Machine Learning and Rank Aggregation Methods for Gene Prioritization from Heterogeneous Data Sources
Abstract
Gene prioritization involves ranking genes by possible relevance to a disease of interest. This is important in order to narrow down the set of genes to be investigated biologically, and over the years, several computational approaches have been proposed for automat-ically prioritizing genes using some form of gene-related data, mostly using statistical or machine learning methods.
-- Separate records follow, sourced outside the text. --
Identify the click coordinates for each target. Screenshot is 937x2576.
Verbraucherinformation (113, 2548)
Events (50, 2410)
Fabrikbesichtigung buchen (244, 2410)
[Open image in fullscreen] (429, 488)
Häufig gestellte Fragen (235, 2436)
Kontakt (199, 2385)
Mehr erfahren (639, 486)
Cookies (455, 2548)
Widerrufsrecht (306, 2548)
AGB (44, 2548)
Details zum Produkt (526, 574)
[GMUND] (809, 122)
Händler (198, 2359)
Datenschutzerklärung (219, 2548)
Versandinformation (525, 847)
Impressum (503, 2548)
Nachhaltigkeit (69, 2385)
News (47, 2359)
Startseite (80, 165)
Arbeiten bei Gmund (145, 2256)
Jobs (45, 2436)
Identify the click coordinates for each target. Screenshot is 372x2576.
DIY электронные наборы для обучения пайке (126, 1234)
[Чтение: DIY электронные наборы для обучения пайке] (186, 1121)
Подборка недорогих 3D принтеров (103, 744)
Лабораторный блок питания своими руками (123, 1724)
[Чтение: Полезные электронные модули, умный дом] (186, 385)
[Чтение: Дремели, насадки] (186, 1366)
Recently, Agarwal and Sengupta (2009) proposed the use of learning-to-rank methods, which have been used extensively in information retrieval and related fields, to learn a ranking of genes from a given data source, and used this approach to successfully identify novel genes related to leukemia and colon cancer using only gene expression data. In this work, we explore the possibility of combining such learning-to-rank methods with rank aggregation techniques to learn a ranking of genes from multiple heterogeneous data sources, such as gene expression data, gene ontology data, protein-protein interaction data, etc. Rank aggregation methods have their origins in voting theory, and have been used successfully in meta-search applications to aggregate webpage rankings from different search engines. Here we use graph-based learning-to-rank methods to learn a ranking of genes from each individual data source represented as a graph, and then apply rank aggregation methods to aggregate these rankings into a single ranking over the genes. The thesis describes our approach, reports experiments with various data sets, and presents our findings and initial conclusions.